The Lynch family are believed to have been staying with the Connors - who had lived at the site for eight years - to attend a family gathering, thought to be a christening.
Southside Traveller Action Group said accommodation for those left homeless by the fire is being arranged by Dun Laoghaire Rathdown County Council.
A fund to help the 14 people who have been made homeless by the tragedy is being coordinated by the Vincent De Paul society.
Flags on Government buildings will fly at half-mast during the funerals of the Carrickmines fire victims, the Taoiseach said yesterday.
It was also announced that a book of condolence for the victims will be opened today by the Lord Mayor of Dublin Críona Ní Dhálaigh at the Mansion House/
Last night, two children remain in hospital.

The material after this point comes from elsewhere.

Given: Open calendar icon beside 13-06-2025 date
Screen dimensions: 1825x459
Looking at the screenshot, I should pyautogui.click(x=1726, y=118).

One is in a stable condition, while another is in a serious but stable condition.
Assistant Chief Fire Officer Denis Kiely, of Dublin Fire Brigade, said emergency personnel have been offered specialist medical intervention, to cope with possible long-term psychological problems, such as post-traumatic stress disorder.
"We've put in train a process in to manage critical incident stress. That process kicks in immediately after something like this," he said.
"That goes for the operations staff who were here and the control room staff."
Tánaiste Joan Burton said she was "deeply saddened" by the deaths and expressed her sympathies to the families involved.